The expanded authority is found in three places in the statute:

  1. FSMA § 101 amends 31 USC § 350c(a) and allows the FDA to obtain records related not only to a product that the FDA believes "will cause serious adverse health consequences or death to humans or animals" but also those related to "any other article of food" that the FDA believes is "likely to be affected in a similar manner."

This statute may allow FDA to "access and copy" all records in any format and at any location of products that are not known to be contaminated but that might share similar ingredients or be produced in a shared facility or that could otherwise be affected in a "similar manner" as products thought to be contaminated.

Section 101 was effective immediately on FSMA becoming law in January 2011.

  1. FSMA § 103 requires that FDA facilities (with certain exceptions) implement "Hazard Analysis and Risk-Based Preventative Controls." As part of this section, Congress requires the affected FDA facilities to keep "records documenting the monitoring of the preventative controls" and to keep a "written plan that documents and describes the procedures used by the facility to comply with the requirements of this section." Congress requires that these records "be made promptly available" to the FDA upon "oral or written request." The statute also requires that records be kept for at least two years.

Note that unlike in section 101, Congress did not use the term "copy" in section 103. This section instead says that records must "be made promptly available."

The question remains open whether the FDA interprets "be made promptly available" to mean copy and whether such a broad interpretation will be held up by the courts. Section 103 is effective in July 2012.

  1. FSMA § 202 requires the FDA by January 2013 to create a "program for the testing of food by accredited laboratories." By July 2013, section 202 will require testing by an "owner or consignee (i) in response to a specific testing requirement under this Act or implementing regulations, when applied to address an identified or suspected food safety problem; and (ii) as required by the Secretary, as the Secretary deems appropriate, to address an identified or suspected food safety problem.“

Test results from the FDA-accredited lab "shall be sent directly to the [FDA]" unless exempted by regulation.

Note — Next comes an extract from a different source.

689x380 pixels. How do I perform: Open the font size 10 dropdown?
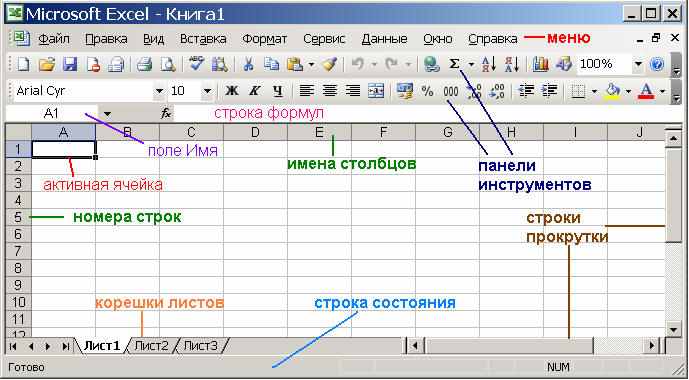coord(207,91)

The big questions under section 202 are whether:

a. Routine product and environmental testing accomplished for the purpose of a food safety plan under section 103 will be considered "in response to a specific testing requirement . . . when applied to address an identified or suspected food safety problem" and

b. The FDA will exempt certain testing records under this provision.

So, what should you do to prepare for the FDA's considerable expansion of its ability to access your records?

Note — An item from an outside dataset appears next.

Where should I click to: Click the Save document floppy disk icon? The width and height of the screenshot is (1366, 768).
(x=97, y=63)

Here are five things that a food company should consider:

  1. Understand what records the FDA does not have the right to access (recipes, financial, pricing, research, personnel or certain sales data), and maintain these separate from records the FDA can access.
  2. Create and enforce a document destruction policy that conforms with FSMA.
  3. Create a standard FOIA letter to present to the FDA when it requests letters explaining that it considers information provided to be trade secrets, confidential and proprietary.
  4. Create and train employees on a confidential FDA inspection policy that involves legal counsel and therefore can be cloaked in the attorney-client privilege.
  5. Understand what finished product and environmental testing is needed and not needed for a section 103 food safety plan.